As you visualize decision boundary of logistic regression model on 1 dimensional input, you might find it similar to something we discussed earlier this week.

We talk about using kernels earlier this week. Kernel function measures similarity between different data points in certain way. In classification problem, we are interested in how features of data points are similar under the condition that they have the same label value.

From kernel perspective, prediction on a new test point should be finding the closest data points in feature space, and taking certin weighted average of response values of these closest point. 

We now want to extend this idea to binary classification problem. Looking at the shape of logistic regression decision boundary above, we propose another way to generate such a similar decision boundary.

Given a new test point $x$, suppose we focus on $k$ closest point to $x$ in feature space. We predict the probability of $x$ has label $1$ in binary classification problem with the average of labe values of all $k$ closest point.

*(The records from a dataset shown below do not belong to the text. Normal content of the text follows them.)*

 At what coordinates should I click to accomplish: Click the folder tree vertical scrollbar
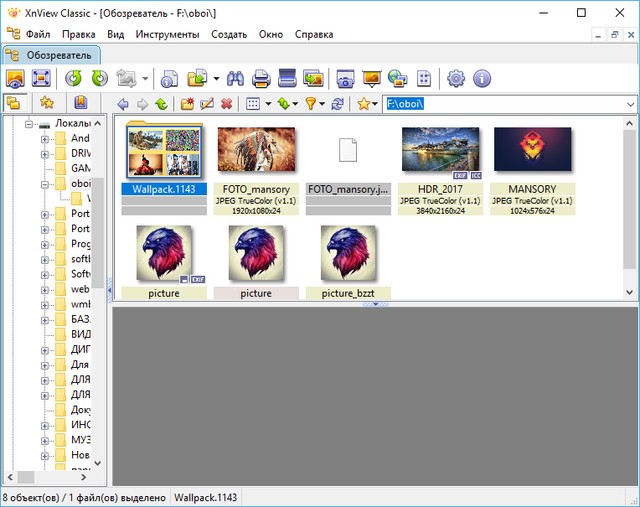point(98,300)
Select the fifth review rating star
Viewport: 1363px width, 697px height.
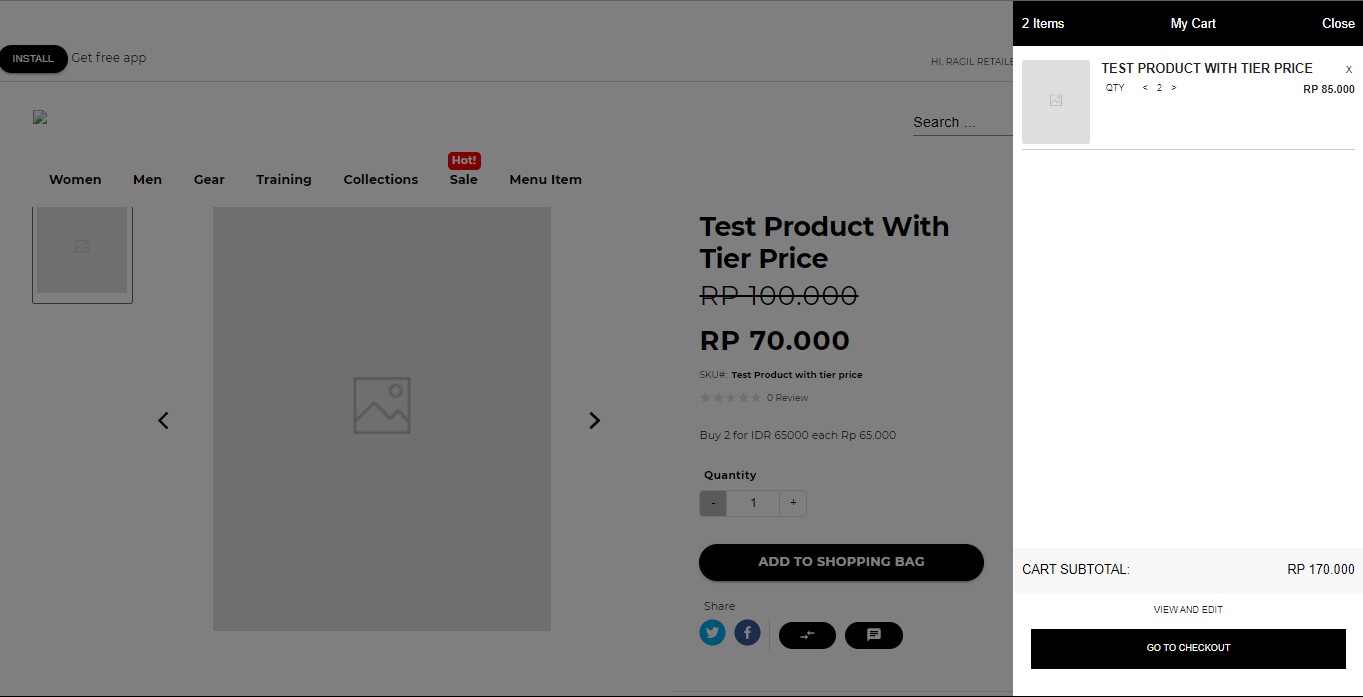756,397
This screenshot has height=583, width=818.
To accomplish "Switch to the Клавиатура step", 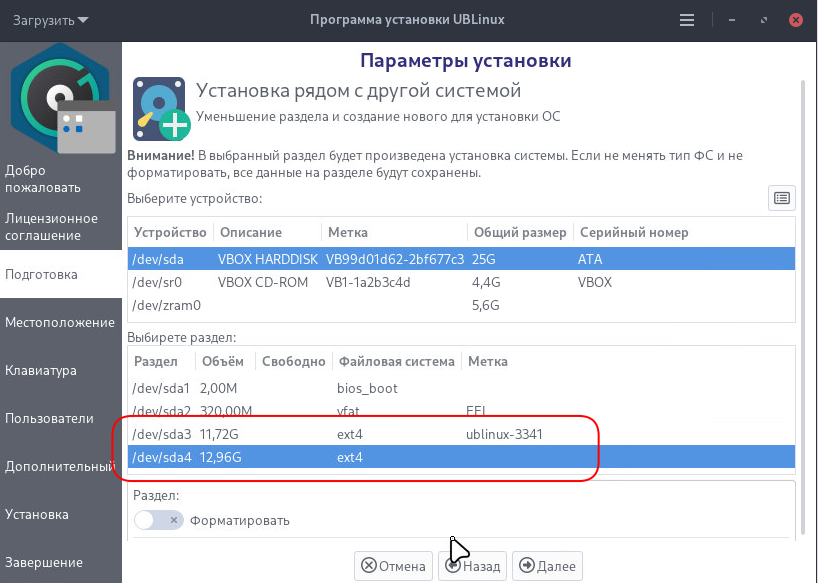I will pyautogui.click(x=60, y=370).
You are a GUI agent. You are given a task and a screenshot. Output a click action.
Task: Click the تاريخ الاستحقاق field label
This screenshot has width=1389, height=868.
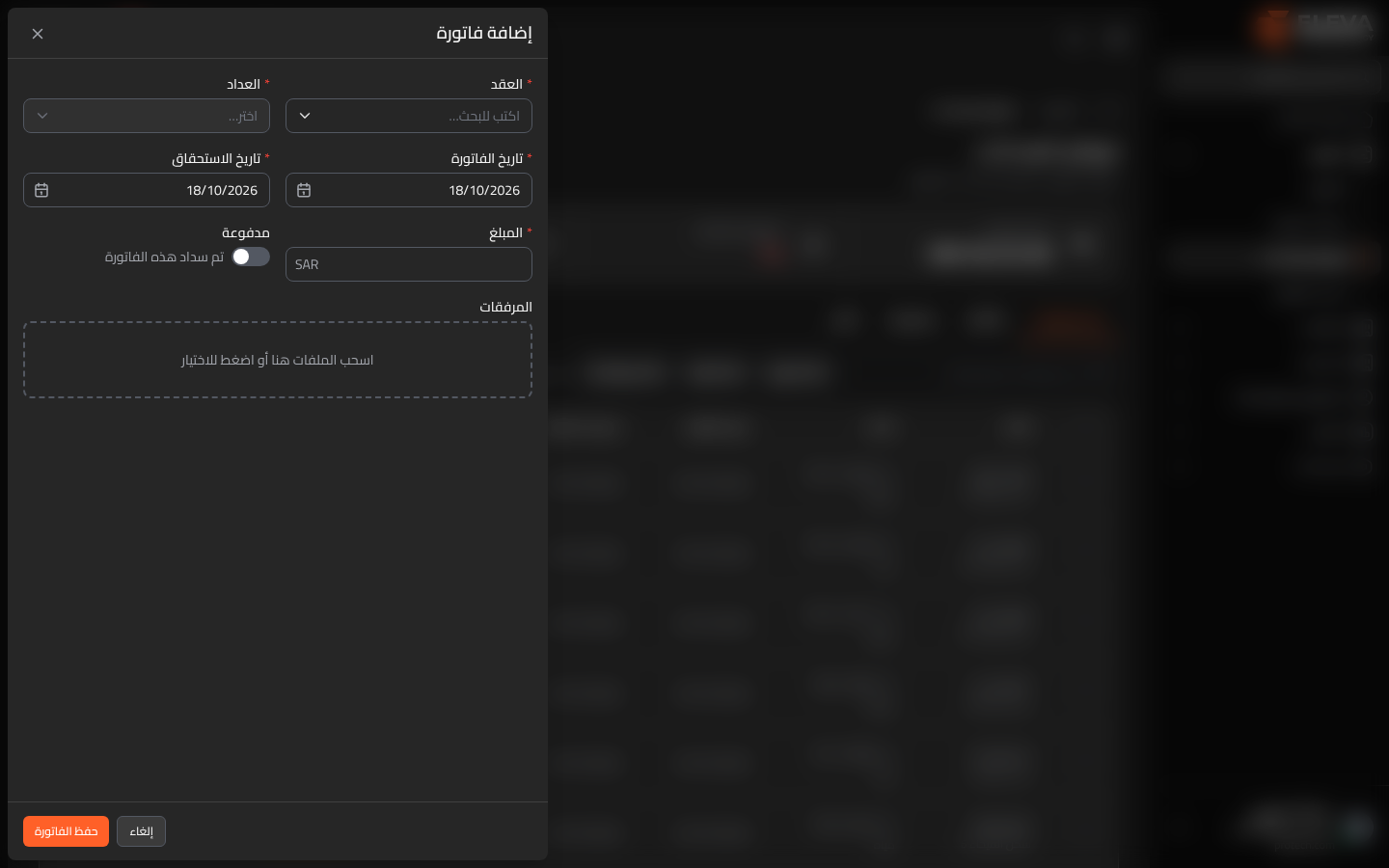[216, 158]
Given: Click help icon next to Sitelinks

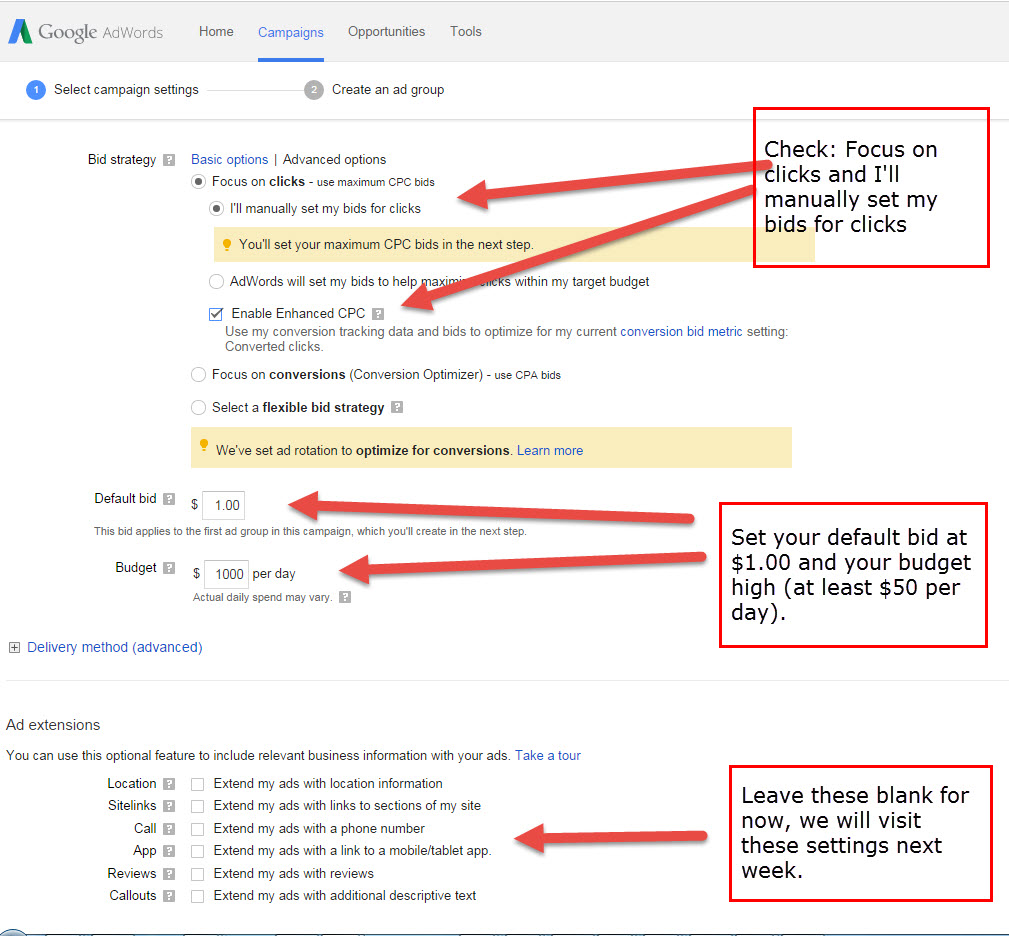Looking at the screenshot, I should tap(169, 806).
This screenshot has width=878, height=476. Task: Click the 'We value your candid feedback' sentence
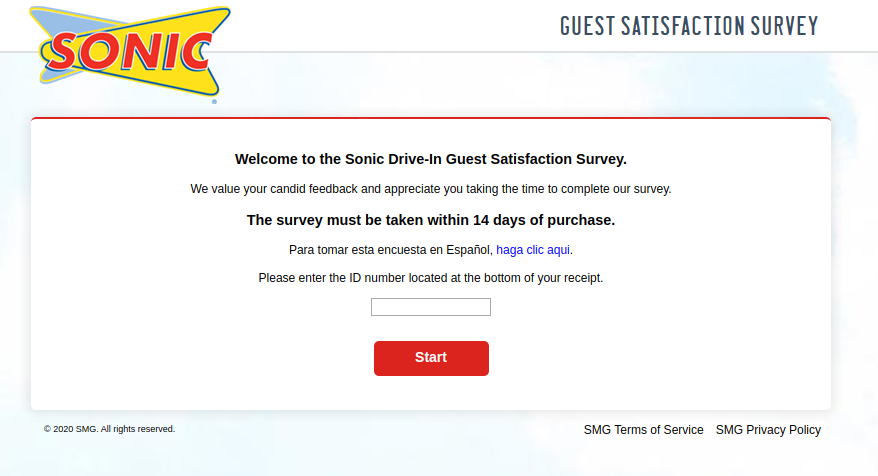tap(430, 189)
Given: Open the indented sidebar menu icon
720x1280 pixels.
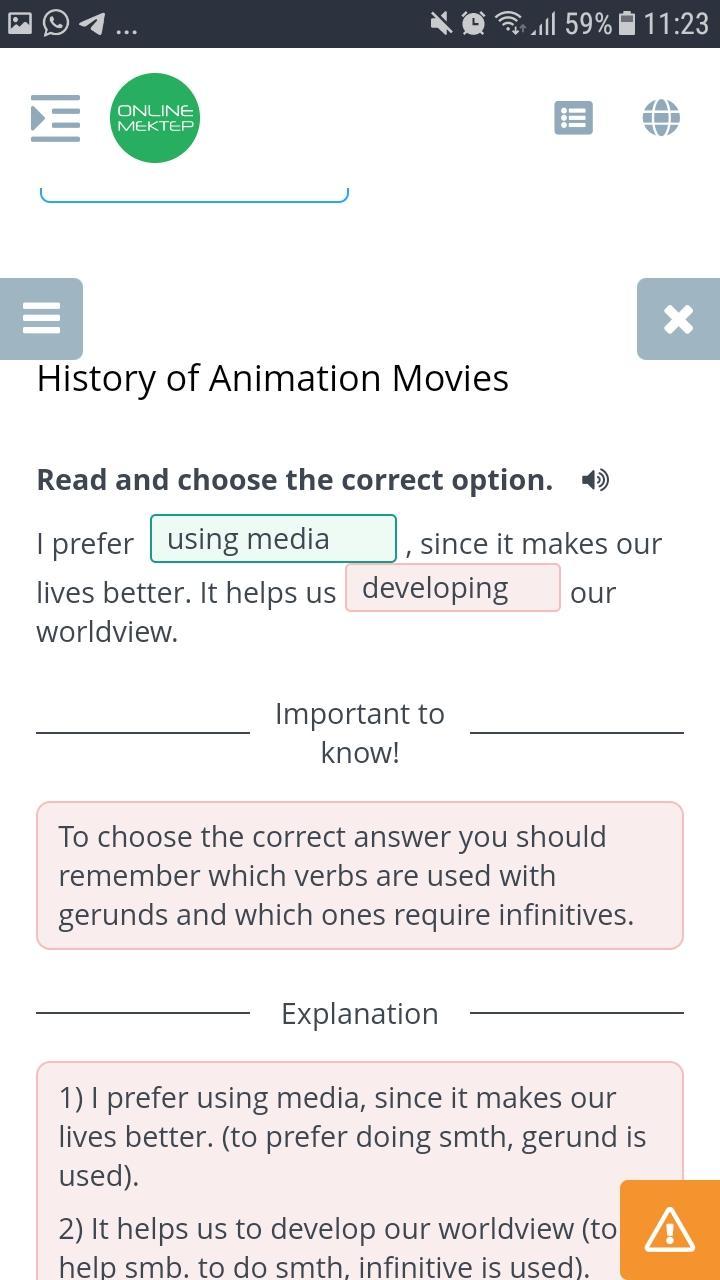Looking at the screenshot, I should click(55, 118).
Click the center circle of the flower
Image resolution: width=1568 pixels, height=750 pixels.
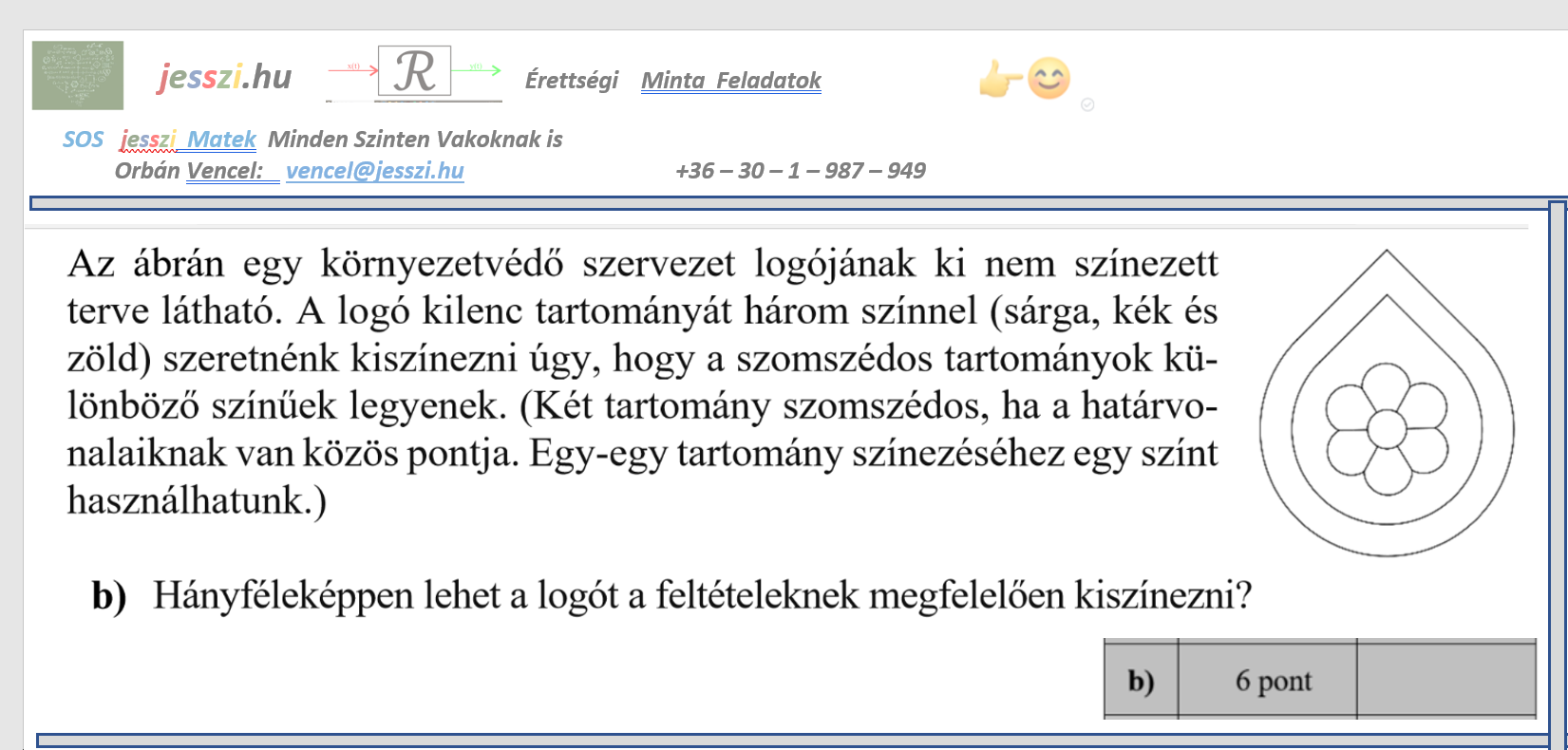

This is reasonable intuitively, since data points closer to each other in feature space should have same label values. As you should have seen earlier this week, this is exactly how k-nearst neighbor algorithm works in regression and classification problem.

**Question: Now we want to implement k-nearst neighbor algorithm in sklearn, visualize its decision boundary, and compare its similarity to logistic regression decison boundary.**

In [None]:
from sklearn.neighbors import NearestNeighbors

# TODO: change hyperparameter value k

k = ...
knn_model = NearestNeighbors(n_neighbors=k)
knn_model.fit(X_simple_train[['mean radius', 'intercept']])

In [None]:
# TODO: implement knn predicted probabilities
# HINT: first you want to find k closest point from test point in training set
#       second you want to compute average of label values of these closest points
#       third predictions is given by this mean

knn_pred_probs = []
for i in range(X_simple_test.shape[0]):
  ...

In [None]:
# visualize knn predictions
plt.figure(figsize=(10, 6))

# TODO: plot true label values and predicted values given by k nearst neighbor

plt.title('K Nearst Neighbor Prediction on Test Set: One feature with an Intercept Term');

**Question: Initialize with hyperparameter $k=5$. Plot your visualization of decision boundaries and report your observations. What does current decision boundary looks like? Do you feel it's a reasonable approach and can generate high test accuracy?**

**Question: Change hyperparameter value $k$, what do you observe when you increase value of $k$? Compare new decision boundary of k-nearst neighbor with large $k$ to logistic regression decision boundary. In what sense they are similar and dissimilar?**

**Question: After this trial, how do you want to interpret logistic regression model and power of kernel functions? What would you comment on using kernel and k-nearst neighbor to approximate logistic regression?**

## Application of Logistic Regression: Binary Classification in Breast Cancer Dataset

In the following part of this coding assignment, you will be looking at breast cancer dataset from UCI machine learning library. This is a well-known dataset in ML field. It includes several information of patients with or without cancer, and we'll use these information to build a binary logistic classifier to predict whether the patient has cancer or not. More details are at UCI machine learning website. 

### Import packages

Before we get started, we'll need to import packages necessary to our assignment: 

*   [pandas](https://pandas.pydata.org/pandas-docs/stable/) - a package for performing data analysis and manipulation
*   [numpy](https://numpy.org/doc/stable/contents.html) - a package for scientific computing
*   [matplotlib](https://matplotlib.org/3.3.2/contents.html) - the standard Python plotting package
*   [seaborn](https://seaborn.pydata.org/) - a dataframe-centric visualization package that is built off of matplotlib

In [None]:
# import necessary library and setup
import pandas as pd
import numpy as np
import matplotlib.pyplot as plt
import seaborn as sns

### Load Dataset and Preliminary Understanding

The Wisconsin breast and cancer dataset is fully understood and analyzed in the ML field. Skit-learn library has a built-int [load_breast_cancer](https://scikit-learn.org/stable/modules/generated/sklearn.datasets.load_breast_cancer.html) function that imports this dataset. We no longer need to manually read csv files.

In [None]:
# import breast cancer dataset from sklearn library
from sklearn.datasets import load_breast_cancer
dataset = load_breast_cancer()

In [None]:
# convert to pandas dataframe 
features = pd.DataFrame(dataset.data, columns=dataset.feature_names)
labels = dataset.target

In [None]:
# number of features and data points
print(features.shape)
print(labels.shape)

In [None]:
# binary labels
list(dataset.target_names)

The entire dataset has 569 samples, there are in total 30 features for each patient sample. The diagnosis of each patient: M = malignant and B = benign corresponds to 0 and 1 values. Sklearn already partially preprocesses the dataset for us, patient ID column that is irrelevant to classfication has been removed.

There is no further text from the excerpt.